───── SUPPLIED TEXT ─────
Medhost: Patient Logic — Case Study
What is an EHR?
An Electronic Health Record is what a physician uses to asses and document a patient. Patient Logic is an EHR that I’m currently working to develop at MedHost .
With a full portfolio of enterprise and departmental solutions, MedHost provides software and services to more than 1,000 hospitals nationwide, from large multi-facility hospital systems to independent community facilities and IDNs.
I delivered Workflow Design and Wireframes. I participated heavily in Feature Planning, Scrum Planning, Team Management, and the Enterprise level UX Architecture.
Day to Day: I worked with a strong team and develop the Physician’s Experience which includes everything from logging in, to managing a patient’s data, ordering medications and writing the physician’s note.
If you look at any of the previous EHRs they all generally feel the same. Slow, clunky, cryptic keyboard navigations, and macro heavy with a very steep learning curve.
Physicians need a quick way to read the patient’s status. We built the patient chart to be used at a glance.
───── INFORMATION SUPPLIED ─────
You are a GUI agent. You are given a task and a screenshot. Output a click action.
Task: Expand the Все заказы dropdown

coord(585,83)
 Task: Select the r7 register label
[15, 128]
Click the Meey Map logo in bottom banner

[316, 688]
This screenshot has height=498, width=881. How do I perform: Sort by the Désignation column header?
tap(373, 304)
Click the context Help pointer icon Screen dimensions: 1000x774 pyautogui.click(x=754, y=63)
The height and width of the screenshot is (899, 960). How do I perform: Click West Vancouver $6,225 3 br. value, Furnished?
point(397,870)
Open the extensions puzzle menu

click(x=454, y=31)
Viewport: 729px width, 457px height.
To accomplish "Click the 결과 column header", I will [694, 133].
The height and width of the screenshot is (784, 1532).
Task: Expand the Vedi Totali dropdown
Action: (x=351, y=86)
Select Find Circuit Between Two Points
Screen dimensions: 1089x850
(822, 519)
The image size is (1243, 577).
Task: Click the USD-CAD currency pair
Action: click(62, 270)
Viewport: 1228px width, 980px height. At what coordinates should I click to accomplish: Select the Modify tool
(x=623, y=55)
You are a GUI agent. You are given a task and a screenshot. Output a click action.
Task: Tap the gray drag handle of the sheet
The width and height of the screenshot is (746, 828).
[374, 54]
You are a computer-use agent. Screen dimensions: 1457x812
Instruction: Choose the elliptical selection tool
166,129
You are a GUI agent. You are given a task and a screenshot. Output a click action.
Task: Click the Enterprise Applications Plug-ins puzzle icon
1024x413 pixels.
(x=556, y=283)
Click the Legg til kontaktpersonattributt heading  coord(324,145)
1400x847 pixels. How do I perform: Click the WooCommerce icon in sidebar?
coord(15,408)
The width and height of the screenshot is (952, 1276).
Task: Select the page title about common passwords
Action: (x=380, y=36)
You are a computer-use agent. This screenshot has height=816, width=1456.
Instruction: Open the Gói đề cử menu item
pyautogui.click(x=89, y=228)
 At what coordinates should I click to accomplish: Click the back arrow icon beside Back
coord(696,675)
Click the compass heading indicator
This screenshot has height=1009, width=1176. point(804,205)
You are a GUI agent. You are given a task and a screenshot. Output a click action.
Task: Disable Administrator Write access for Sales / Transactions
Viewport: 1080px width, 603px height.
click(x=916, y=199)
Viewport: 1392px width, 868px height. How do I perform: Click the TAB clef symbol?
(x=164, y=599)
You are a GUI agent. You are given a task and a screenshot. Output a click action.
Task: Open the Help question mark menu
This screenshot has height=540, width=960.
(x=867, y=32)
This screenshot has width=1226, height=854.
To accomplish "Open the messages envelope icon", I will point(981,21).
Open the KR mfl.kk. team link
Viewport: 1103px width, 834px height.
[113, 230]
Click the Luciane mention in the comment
─────
> TASKS FOR THIS EXERCISE:
- 1) Answer these questions from the MedHost case study:
(a) To how many hospitals does MedHost provide software and services?
(b) What two things did the writer deliver?
(c) How was the patient chart built to be used?
- 2) List every area the MedHost case study says the writer "participated heavily in."
- 3) Extend the MedHost case study beyond its final sentence about the patient chart.

> ANSWERS FOR THE EXERCISE:
- 1)
(a) More than 1,000 hospitals nationwide.
(b) Workflow Design and Wireframes.
(c) At a glance.

- 2) Feature Planning, Scrum Planning, Team Management, and the Enterprise level UX Architecture.

- 3)
The results of the research proved that the current available tools are mostly cobbled together with very little insight from those that use it.
Working hand in hand with subject matter experts (in this case it was physicians, nurses, and lab techs) we learn all that we can about what they need. From regulated requirements to user workflows in the physical work space, we try to put ourselves in their shoes as much as possible.
We used a few tools to do the research from intensive Q & A sessions, through white boarding and wire frames, to visiting hospitals and watching physicians in their day to day tasks. We were able to paint a very detailed picture of what a physician needs to assess a patient, write notes and create orders.
Until you truly know what they need (not just their wants) you can’t really begin to understand what to build.
We were able to now assess a patient, write notes, and write orders in a fraction of the time. In some cases, writing a note alone has been cut down from 2 hours to 20 minutes.